The previous game, The New Order, recognized B.J.’s familiarity with war as monstrous. The violence he commits is necessary, empowering, and cathartic. But he longs for a world in which he would no longer kill. The game often flashes to a dream where he is a father and husband, distant from war. However, he believes that he cannot escape conflict. Violence has left his mark on him and it is a mark he cannot outrun. There is a particularly moving moment, when B.J. says goodbye to his lover, Anya. She says, “I believe there are still places on earth where people can go and live happy.” He replies, “I believe so too, but not for me and for you.”
In this line, B.J. sees that he cannot bring in the new world, but he can help those who can. He sees that his violence is a means to an end and that it cannot be the end. If he continues to be what he is, a world without Nazis won’t need him. Keeping this in mind, he stares down his own death, passing the torch of resistance to Anya. In contrast, The New Colossus is much more gleeful. The retconning of B.J.’s broken body emphasizes the need for his violence. The game ends not in the promise of peace, but in the promise of war. B.J. must not change, because he is forever needed.

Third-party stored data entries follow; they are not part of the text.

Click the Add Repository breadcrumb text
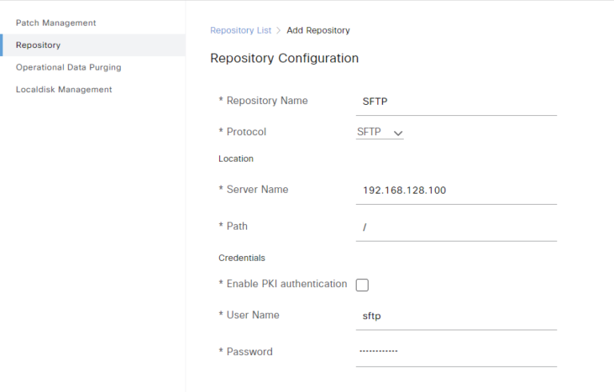Viewport: 614px width, 392px height. coord(318,30)
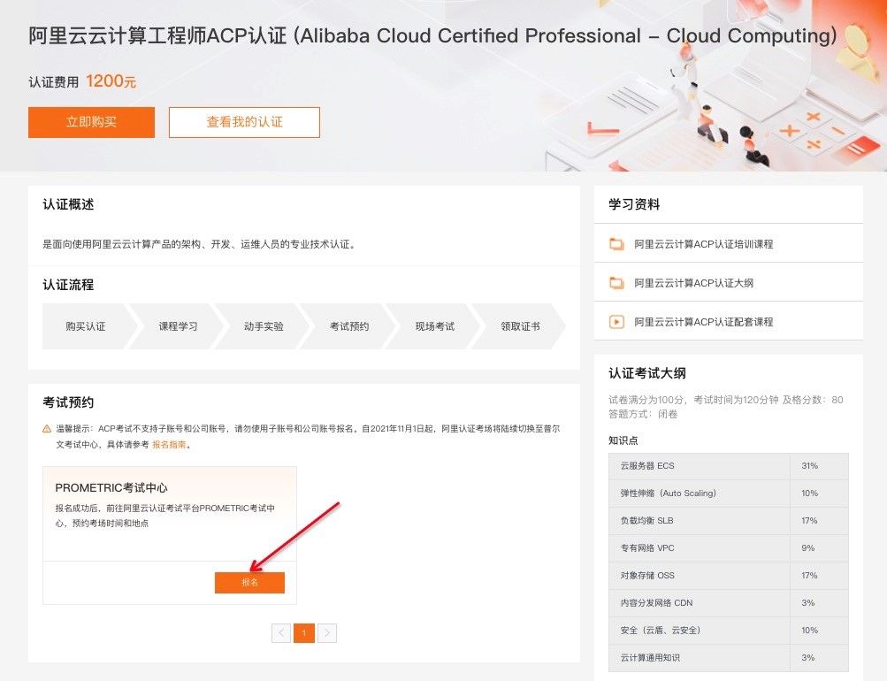Image resolution: width=887 pixels, height=681 pixels.
Task: Click folder icon beside ACP认证大纲
Action: [x=616, y=283]
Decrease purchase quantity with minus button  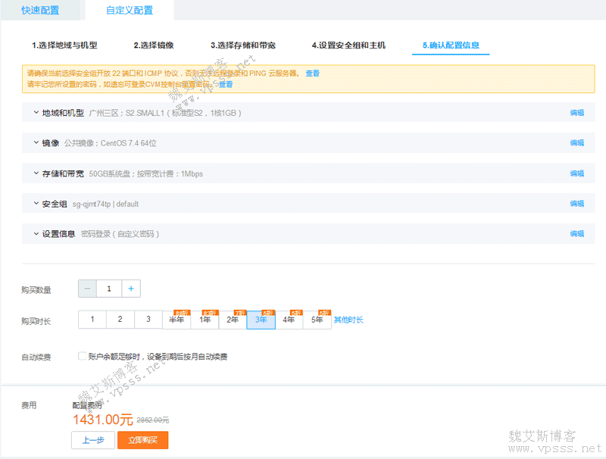[87, 289]
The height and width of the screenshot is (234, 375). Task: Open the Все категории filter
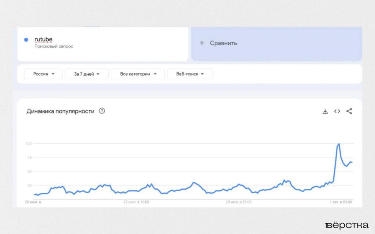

There is no doubt that The New Colossus is attacking the right targets, it is what it attacks with, that disturbs. The New Order is almost a game that acknowledges more aspects of resistance, that does not wave off violence because it has the right targets or is for a righteous cause. The New Colossus steps back. Despite all the life in its world-building, its little moments of beauty and truth, it chooses to center the story in a violent masculinity. The moment in which Wolfenstein II came out, in which fascists and racists are emboldened, in which hatred and violence are given room to breathe, deserves a radical, thoughtful game. This is not it.